WORK TO DO
Find every line in the records below that contains the string "height", matching case exactly, and copy each of those lines.

::: MATERIAL SUPPLIED

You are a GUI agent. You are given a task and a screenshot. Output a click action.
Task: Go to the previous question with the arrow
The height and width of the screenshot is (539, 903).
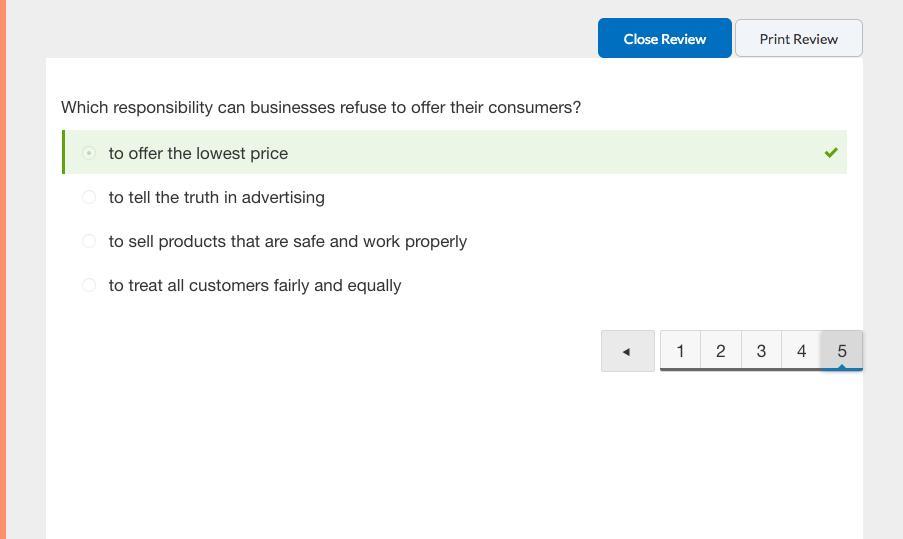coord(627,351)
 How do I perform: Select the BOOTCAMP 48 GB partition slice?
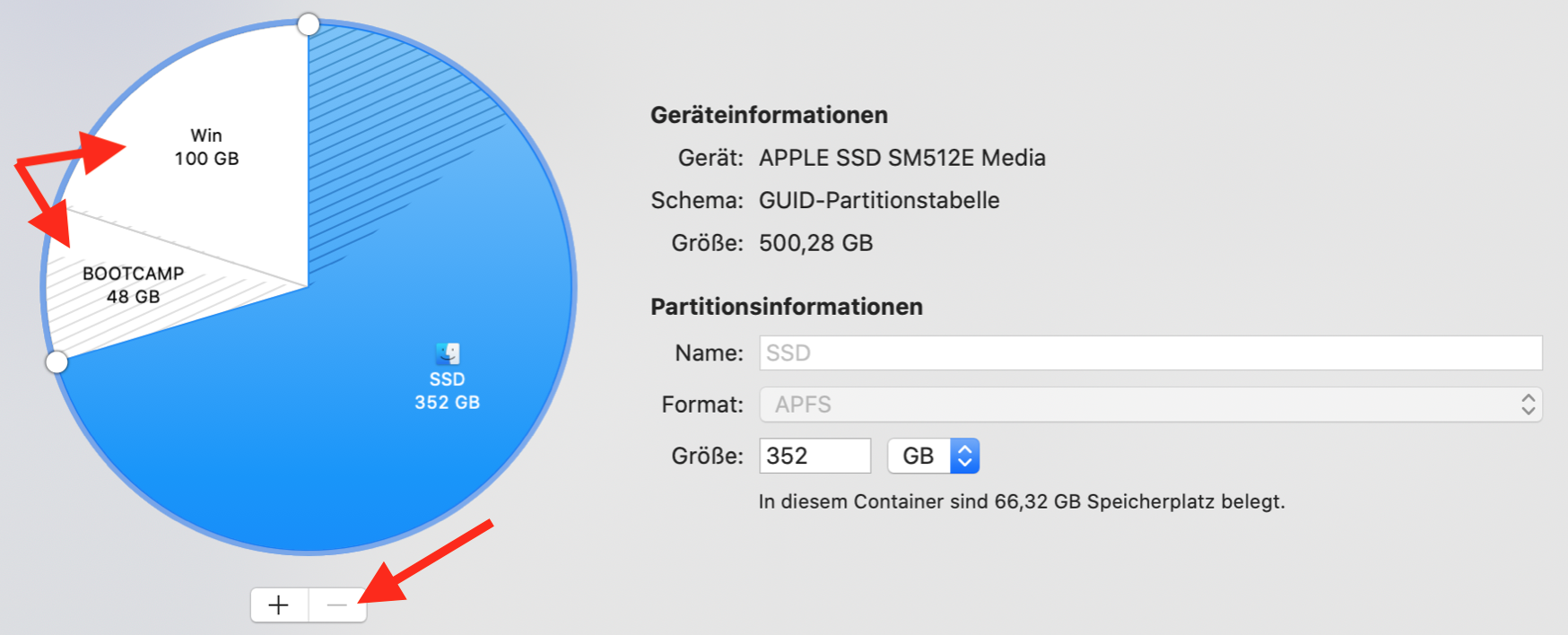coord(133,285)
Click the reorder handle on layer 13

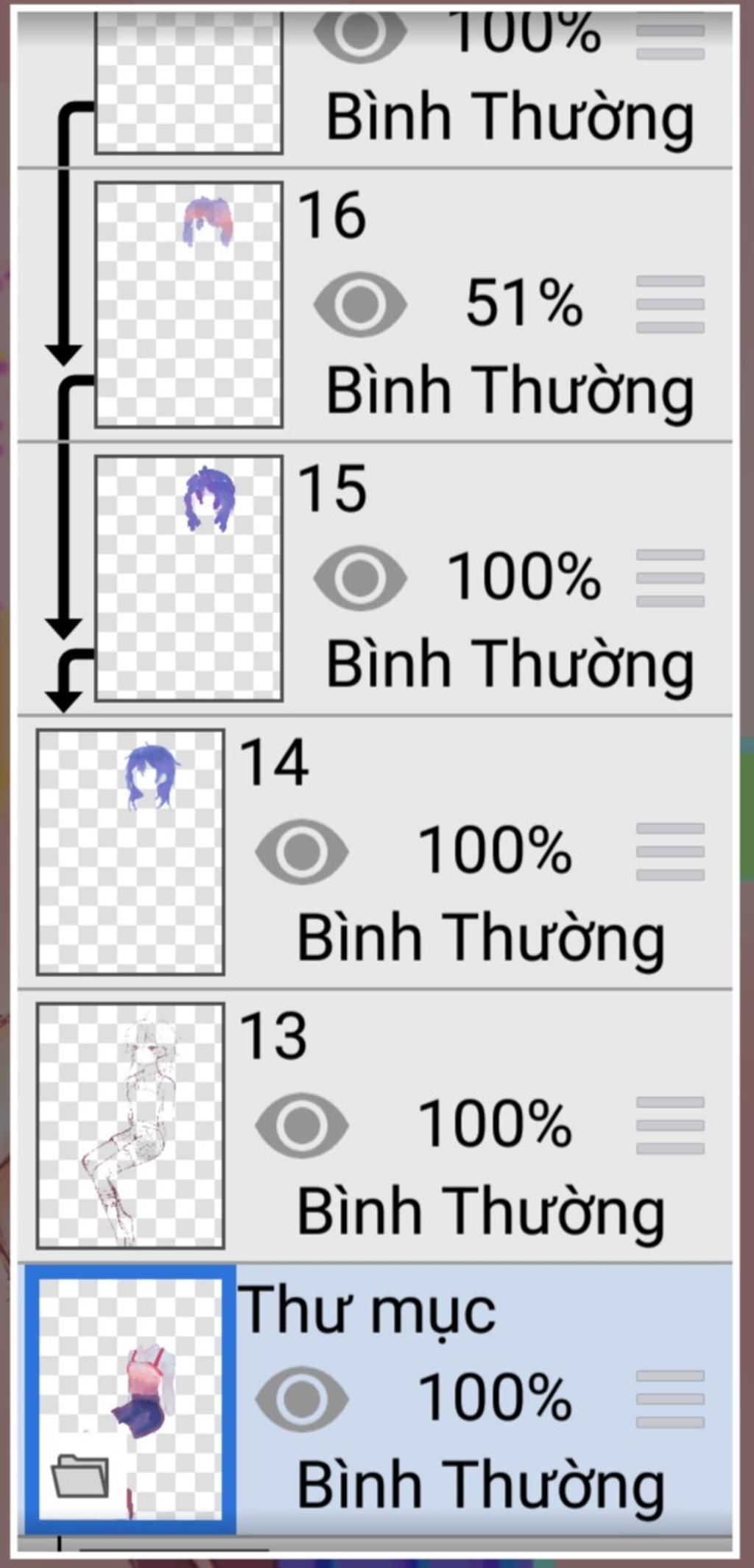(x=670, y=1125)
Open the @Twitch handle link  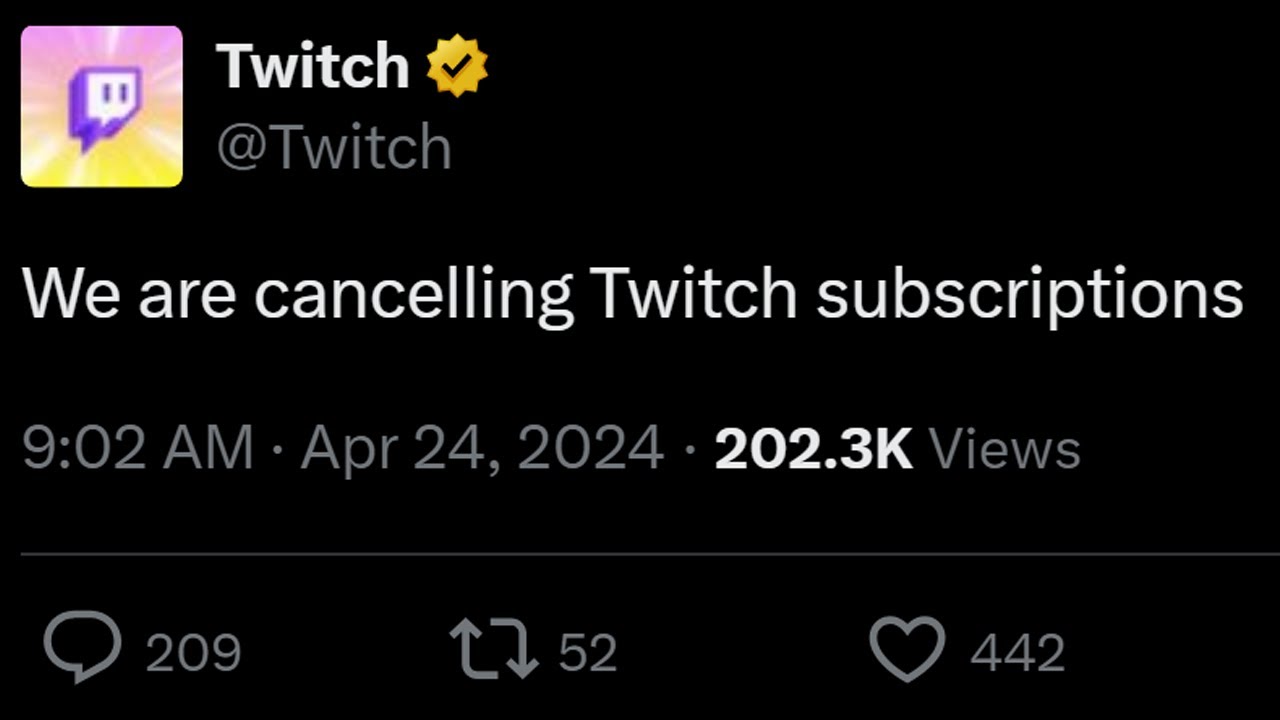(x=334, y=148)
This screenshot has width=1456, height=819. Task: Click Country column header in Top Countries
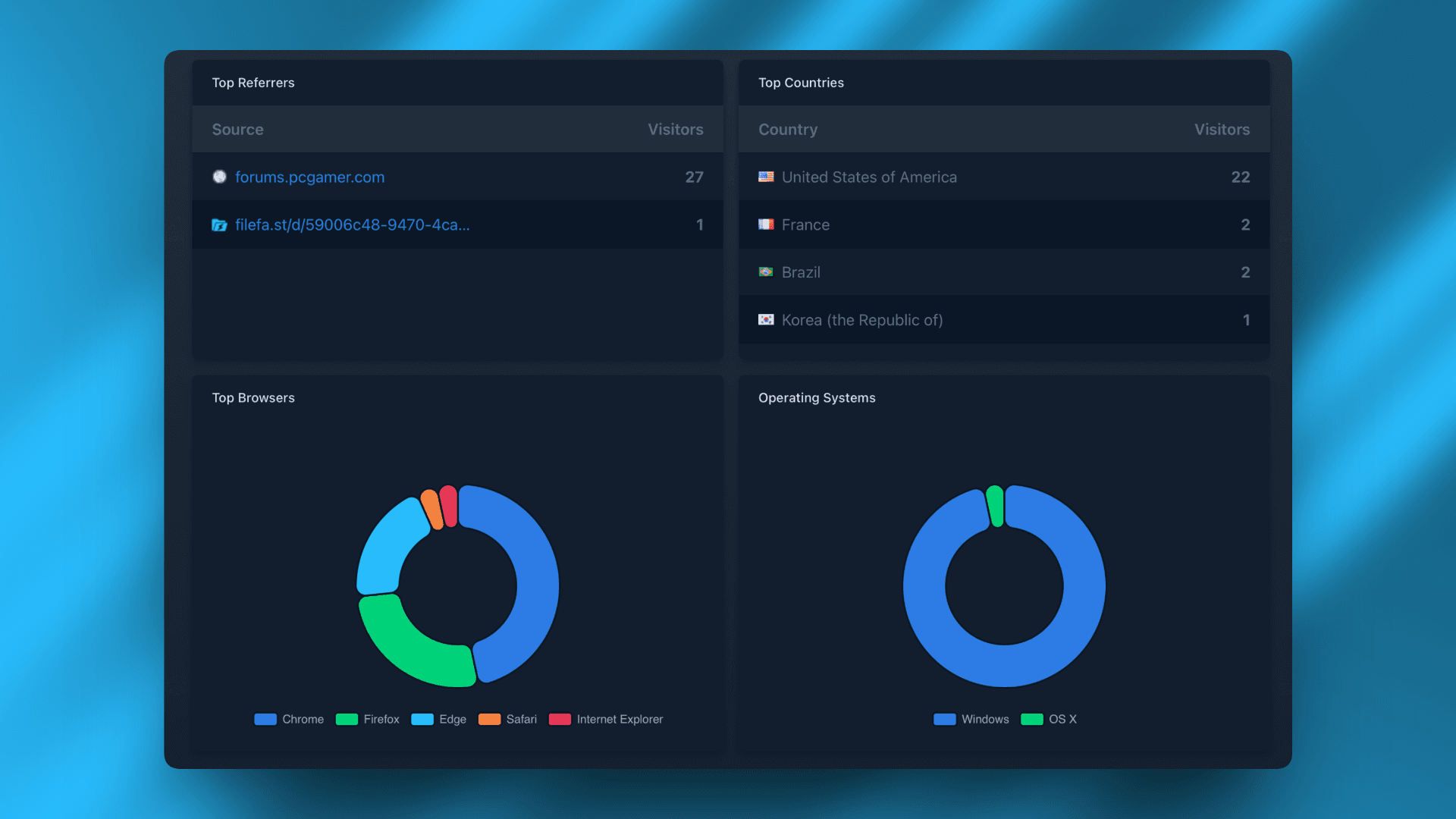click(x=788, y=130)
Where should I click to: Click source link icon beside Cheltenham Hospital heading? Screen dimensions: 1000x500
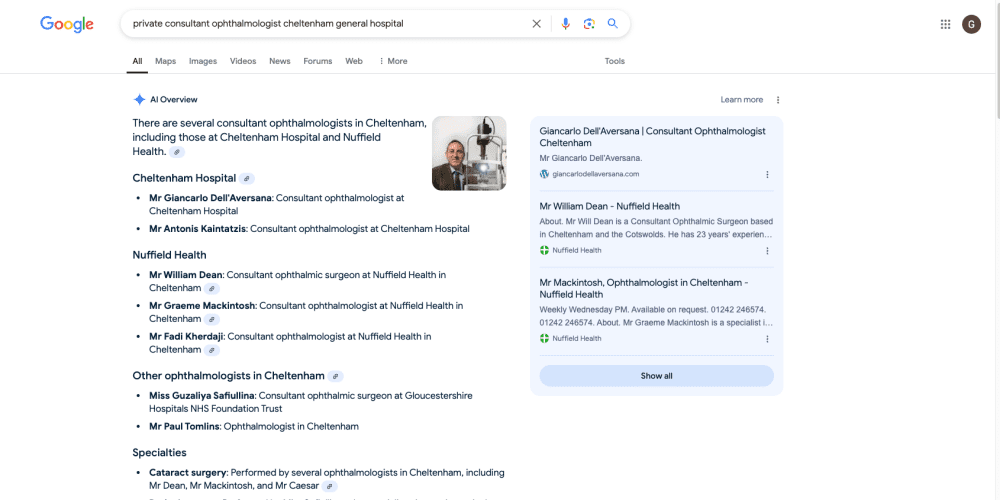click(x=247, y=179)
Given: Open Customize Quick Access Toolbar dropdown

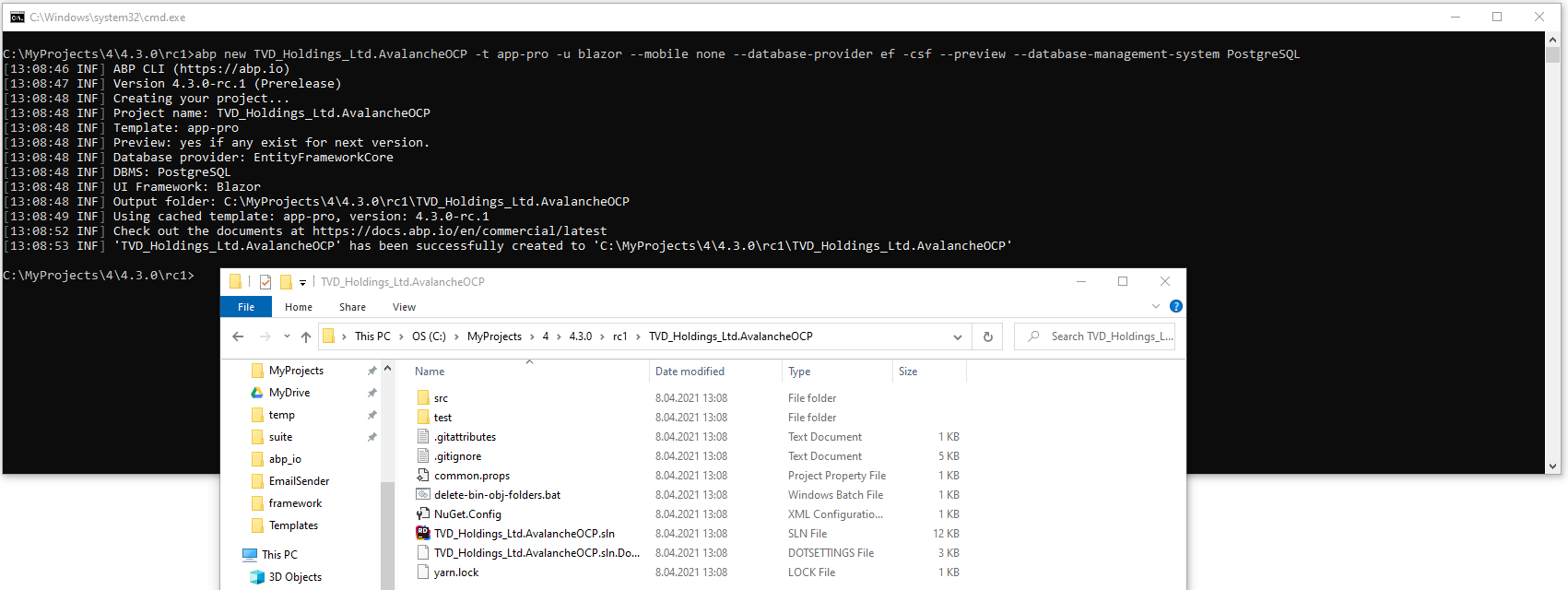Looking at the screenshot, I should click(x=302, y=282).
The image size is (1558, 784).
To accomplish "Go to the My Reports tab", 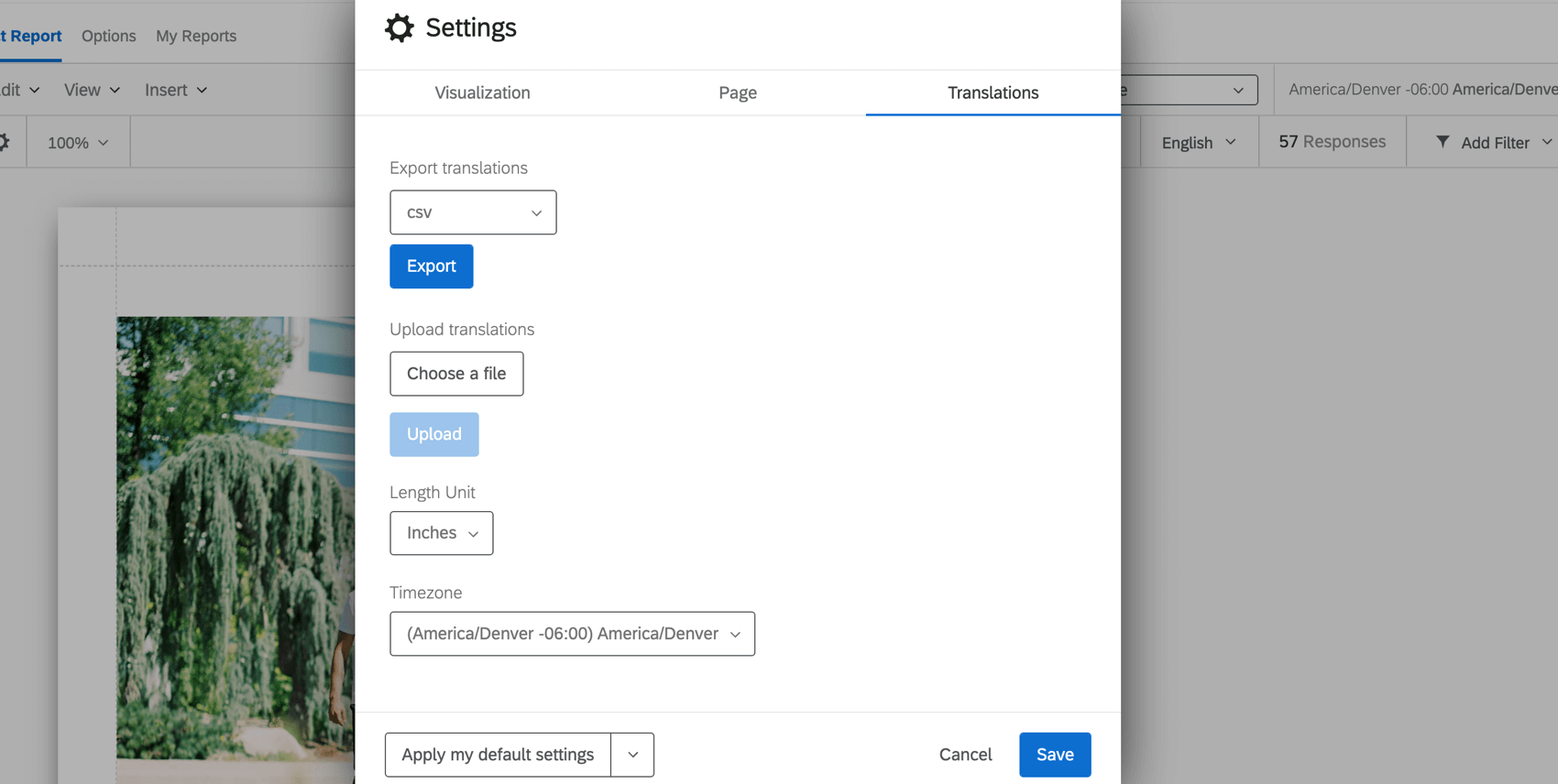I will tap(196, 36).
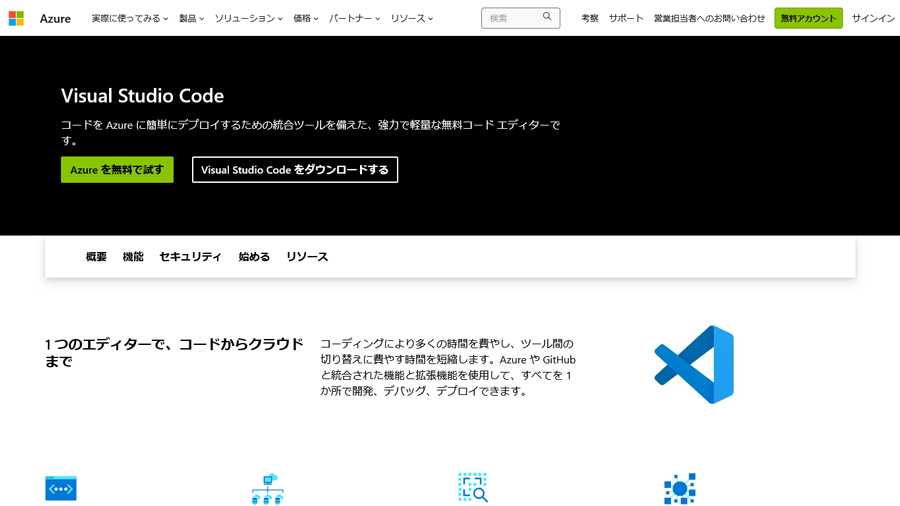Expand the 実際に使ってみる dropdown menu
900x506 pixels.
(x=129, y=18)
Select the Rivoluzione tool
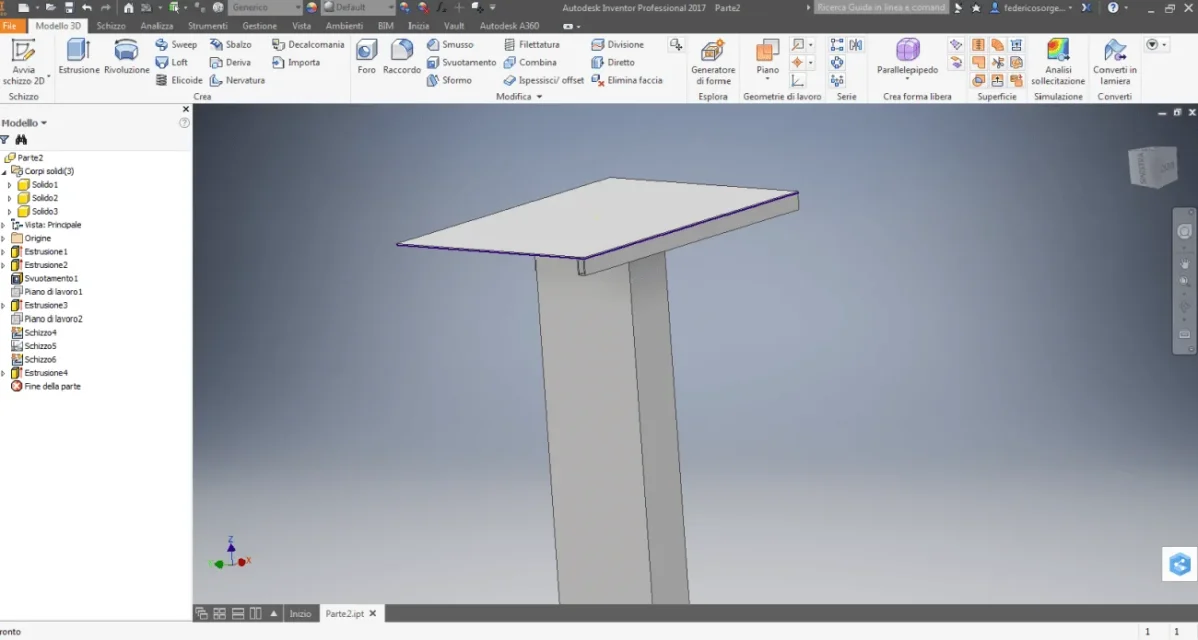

::::::

THE RESULT
The height and width of the screenshot is (539, 903).
This screenshot has width=1456, height=819. Task: Click Country column header in Top Countries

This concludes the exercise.